Don’t be afraid to experiment on your system. Creating a directory structure and then using ls -i or stat to walk through the pieces is harmless. You don’t need to be root (unless you mount and create a new filesystem).

不要害怕在你的系统上进行实验。创建一个目录结构,然后使用ls -i或stat来遍历各个部分是无害的。


But there’s still one piece missing: When allocating data pool blocks for a new file, how does the filesystem know which blocks are in use and which are available? One of the most basic ways is with an additional management data structure called a block bitmap. In this scheme, the filesystem reserves a series of bytes, with each bit corresponding to one block in the data pool. A value of 0 means that the block is free, and a 1 means that it’s in use. Thus, allocating and deallocating blocks is a matter of flipping bits.
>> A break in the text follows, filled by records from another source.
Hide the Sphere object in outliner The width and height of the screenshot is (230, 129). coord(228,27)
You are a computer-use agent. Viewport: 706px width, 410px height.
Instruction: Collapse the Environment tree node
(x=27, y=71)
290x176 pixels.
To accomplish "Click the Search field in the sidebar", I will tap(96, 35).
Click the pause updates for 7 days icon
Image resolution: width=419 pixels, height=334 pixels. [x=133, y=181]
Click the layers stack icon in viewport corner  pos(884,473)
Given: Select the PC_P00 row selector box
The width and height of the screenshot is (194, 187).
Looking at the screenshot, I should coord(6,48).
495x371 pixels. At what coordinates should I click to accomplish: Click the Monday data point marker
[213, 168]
Problems in a filesystem arise when the inode table data doesn’t match the block allocation data or when the link counts are incorrect; this can happen when you don’t cleanly shut down a system. Therefore, when you check a filesystem, as described in 4.2.11 Checking and Repairing Filesystems, the fsck program walks through the inode table and directory structure to generate new link counts and a new block allocation map (such as the block bitmap), and then it compares the newly generated data with the filesystem on the disk. If there are mismatches, fsck must fix the link counts and determine what to do with any inodes and/or data that didn’t come up when it traversed the directory structure. Most fsck programs make these “orphans” new files in the filesystem’s lost+found directory.





4.5.2 Working with Filesystems in User Space(在用户空间中使用文件系统)
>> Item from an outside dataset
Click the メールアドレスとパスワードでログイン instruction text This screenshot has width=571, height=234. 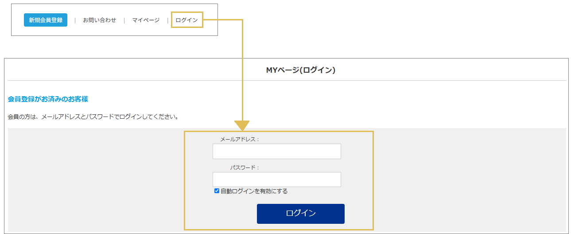click(93, 117)
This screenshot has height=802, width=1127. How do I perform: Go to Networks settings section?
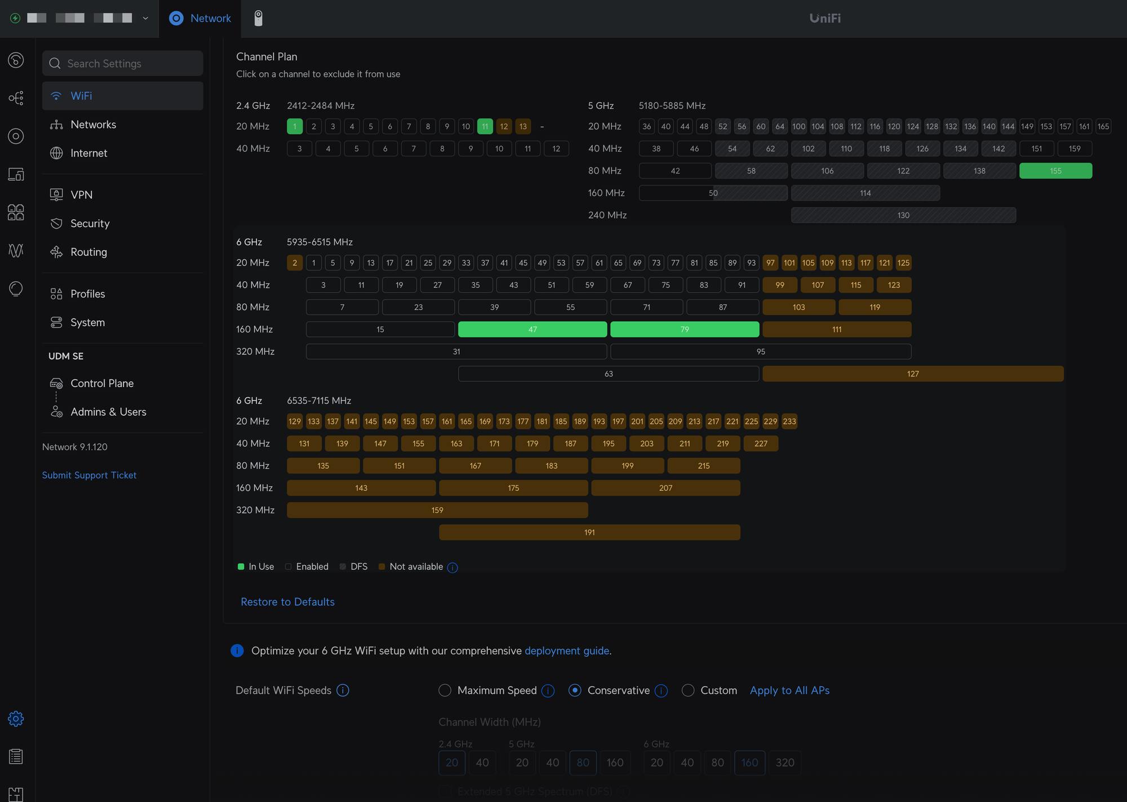click(x=93, y=125)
When working with files and directories in user space, you shouldn’t have to worry much about the implementation going on below them. You’re expected to access the contents of files and directories of a mounted file-system through kernel system calls. Curiously, though, you do have access to certain filesystem information that doesn’t seem to fit in user space—in particular, the stat() system call returns inode numbers and link counts.
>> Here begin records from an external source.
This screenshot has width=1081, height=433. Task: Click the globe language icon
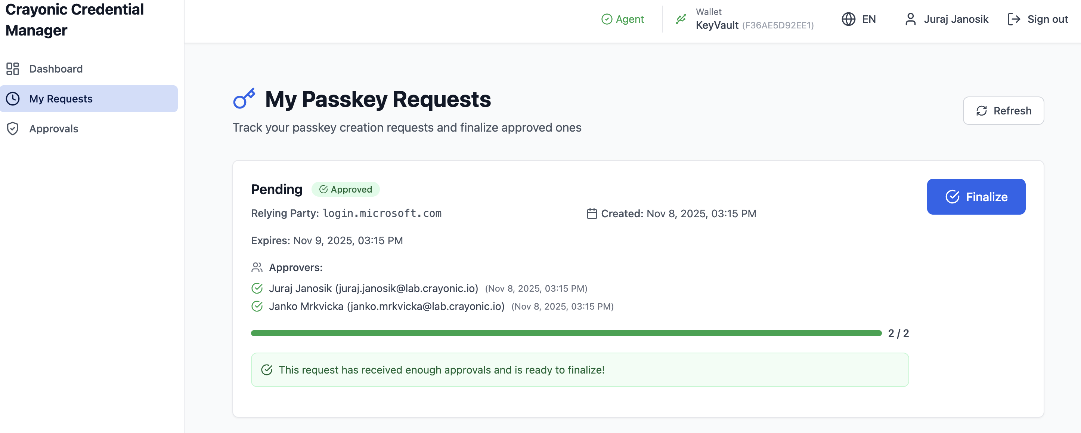click(848, 19)
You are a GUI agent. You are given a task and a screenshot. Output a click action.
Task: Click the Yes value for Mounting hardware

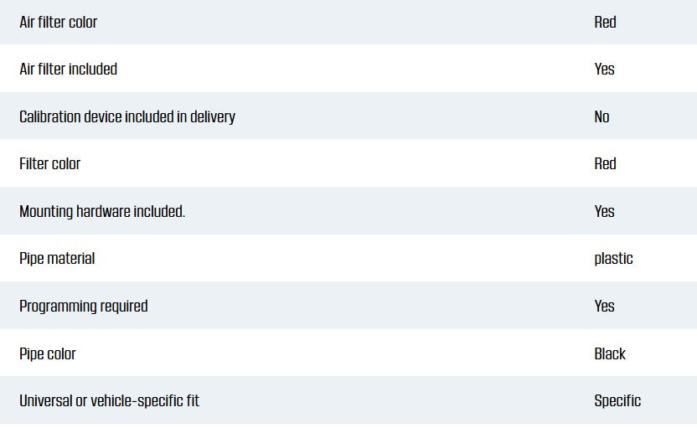[x=604, y=211]
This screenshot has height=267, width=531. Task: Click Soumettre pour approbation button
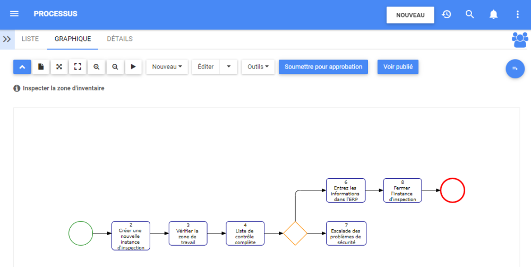(x=323, y=67)
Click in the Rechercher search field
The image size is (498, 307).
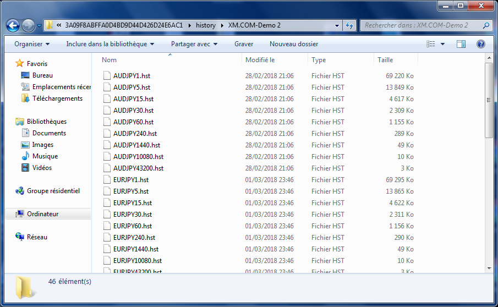click(421, 25)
When not maintaining a filesystem, do you have to worry about inode numbers and link counts? Generally, no. This stuff is accessible to user mode programs primarily for backward compatibility. Furthermore, not all filesystems available in Linux have these filesystem internals. The Virtual File System (VFS) interface layer ensures that system calls always return inode numbers and link counts, but those numbers may not necessarily mean anything.





You may not be able to perform traditional Unix filesystem operations on nontraditional filesystems. For example, you can’t use ln to create a hard link on a mounted VFAT filesystem because the directory entry structure is entirely different.



Fortunately, the system calls available to user space on Unix/Linux systems provide enough abstraction for painless file access—you don’t need to know anything about the underlying implementation in order to access files. In addition, filenames are flexible in format and mixed-case names are supported, making it easy to support other hierarchical-style filesystems.



Remember, specific filesystem support does not necessarily need to be in the kernel. In user-space filesystems, the kernel only needs to act as a conduit for system calls.



4.5.3 The Evolution of Filesystems(文件系统的演变)

As you can see, even the simple filesystem just described has many different components to maintain. At the same time, the demands placed on filesystems continuously increase with new tasks, technology, and storage capacity. Today’s performance, data integrity, and security requirements are beyond the offerings of older filesystem implementations, so filesystem technology is constantly changing. We’ve already mentioned Btrfs as an example of a next-generation filesystem (see 4.2.1 Filesystem Types).




我们已经提到Btrfs作为下一代文件系统的一个示例(见4.2.1 文件系统类型)。

One example of how filesystems are changing is that new filesystems use separate data structures to represent directories and filenames, rather than the directory inodes described here. They reference data blocks differently. Also, filesystems that optimize for SSDs are still evolving. Continuous change in the development of filesystems is the norm, but keep in mind that the evolution of filesystems doesn’t change their purpose.